Opera quindi di grande inventiva scritta veramente con il cuore in mano con soluzioni del tutto particolari che formano un "vasto e infuocato crogiuolo in cui depositi e scorie bruciano dando la misura di una ispirazione ricca ed a senso unico" ( Nicastro): il senso della fatalità e della disperazione. Lo spettacolo andato in scena al teatro Municipale di Piacenza, montato dal Teatro Grande di Brescia e che ha fatto tappa al Teatro Ponchielli di Cremona, è stato di un ottimo livello. Punto di forza è stata l'Orchestra dei Pomeriggi Musicali di Milano guidata con grande mestiere ed arte dal Maestro Maurizio Arena che ha sondato la partitura in ogni particolare con estremo scrupolo.

Amelia Felle è stata un'ottima Manon rivelandosi un soprano lirico spinto di notevole caratura con una linea vocale precisa ed attenta alle insidie della parte e con una bella presenza scenica: fa piacere notare come questo soprano abbia trovato un rendimento vocale di tutto rilievo. Marcello Giordani era Des Grieux, voce generosa e adatta al difficile ruolo pucciniano con uno squillo preciso negli acuti ed un robusto centro. Bene il Lescaut di Franco Vassallo tendente però a forzare alquanto i suoni.

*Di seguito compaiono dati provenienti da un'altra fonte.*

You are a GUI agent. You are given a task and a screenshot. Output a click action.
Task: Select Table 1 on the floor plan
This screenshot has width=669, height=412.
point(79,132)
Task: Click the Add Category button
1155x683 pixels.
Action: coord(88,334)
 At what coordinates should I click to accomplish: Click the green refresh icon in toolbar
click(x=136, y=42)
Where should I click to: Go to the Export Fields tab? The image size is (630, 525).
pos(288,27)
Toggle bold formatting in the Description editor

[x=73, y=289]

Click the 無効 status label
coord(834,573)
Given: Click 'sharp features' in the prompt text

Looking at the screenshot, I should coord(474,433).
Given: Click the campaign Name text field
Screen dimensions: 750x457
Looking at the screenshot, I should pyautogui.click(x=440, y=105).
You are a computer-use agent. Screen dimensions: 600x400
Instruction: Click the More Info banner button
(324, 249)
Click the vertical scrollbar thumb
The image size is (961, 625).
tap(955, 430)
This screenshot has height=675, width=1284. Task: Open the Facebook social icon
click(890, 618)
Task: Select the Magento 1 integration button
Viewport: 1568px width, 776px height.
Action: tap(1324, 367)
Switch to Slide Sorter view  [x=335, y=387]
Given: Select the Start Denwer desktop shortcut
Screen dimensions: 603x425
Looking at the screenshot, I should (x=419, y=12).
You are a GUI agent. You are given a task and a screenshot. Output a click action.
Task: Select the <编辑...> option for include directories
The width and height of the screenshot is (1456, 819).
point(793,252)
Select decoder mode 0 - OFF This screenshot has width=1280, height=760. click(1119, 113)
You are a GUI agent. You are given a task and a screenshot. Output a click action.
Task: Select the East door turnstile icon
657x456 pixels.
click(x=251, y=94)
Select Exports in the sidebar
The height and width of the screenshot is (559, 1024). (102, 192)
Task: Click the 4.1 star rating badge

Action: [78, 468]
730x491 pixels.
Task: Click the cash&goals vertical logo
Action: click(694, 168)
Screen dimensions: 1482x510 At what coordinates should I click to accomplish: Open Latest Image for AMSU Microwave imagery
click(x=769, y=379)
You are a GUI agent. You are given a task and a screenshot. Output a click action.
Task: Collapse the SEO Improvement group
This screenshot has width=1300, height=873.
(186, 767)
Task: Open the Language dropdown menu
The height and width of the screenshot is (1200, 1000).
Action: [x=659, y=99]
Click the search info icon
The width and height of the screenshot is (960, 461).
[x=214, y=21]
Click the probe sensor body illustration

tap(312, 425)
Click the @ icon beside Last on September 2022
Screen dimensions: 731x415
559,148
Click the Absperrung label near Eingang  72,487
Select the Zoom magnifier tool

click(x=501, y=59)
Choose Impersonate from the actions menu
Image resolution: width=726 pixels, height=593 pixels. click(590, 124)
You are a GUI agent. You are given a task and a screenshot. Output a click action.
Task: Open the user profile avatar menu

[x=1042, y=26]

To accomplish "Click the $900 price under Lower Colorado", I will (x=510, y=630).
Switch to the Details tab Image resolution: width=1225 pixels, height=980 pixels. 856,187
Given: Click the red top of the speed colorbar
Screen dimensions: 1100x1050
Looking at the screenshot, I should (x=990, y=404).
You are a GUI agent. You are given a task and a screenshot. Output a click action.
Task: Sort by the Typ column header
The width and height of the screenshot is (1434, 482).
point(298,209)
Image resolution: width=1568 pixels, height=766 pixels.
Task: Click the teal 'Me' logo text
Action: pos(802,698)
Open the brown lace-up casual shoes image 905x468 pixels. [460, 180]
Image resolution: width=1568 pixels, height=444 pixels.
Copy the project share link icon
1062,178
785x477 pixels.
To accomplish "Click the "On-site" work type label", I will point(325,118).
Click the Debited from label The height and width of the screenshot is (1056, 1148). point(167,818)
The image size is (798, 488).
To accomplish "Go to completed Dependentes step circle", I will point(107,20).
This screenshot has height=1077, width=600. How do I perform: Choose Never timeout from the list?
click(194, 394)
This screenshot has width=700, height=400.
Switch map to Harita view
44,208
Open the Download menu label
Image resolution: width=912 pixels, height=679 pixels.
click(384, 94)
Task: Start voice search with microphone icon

Corrretti tutti gli altri componenti della compagnia costituita da Armando Caforio, Orfeo Zanetti, Valentino Salvini, Sonia Zaramella, Alberto Jannelli e Giovanni Guerini. La regia era di Beppe De Tommasi con buone trovate ma con qualche effetto di troppo. Successo pieno di pubblico che ha lungamente applaudito tutti gli interpreti.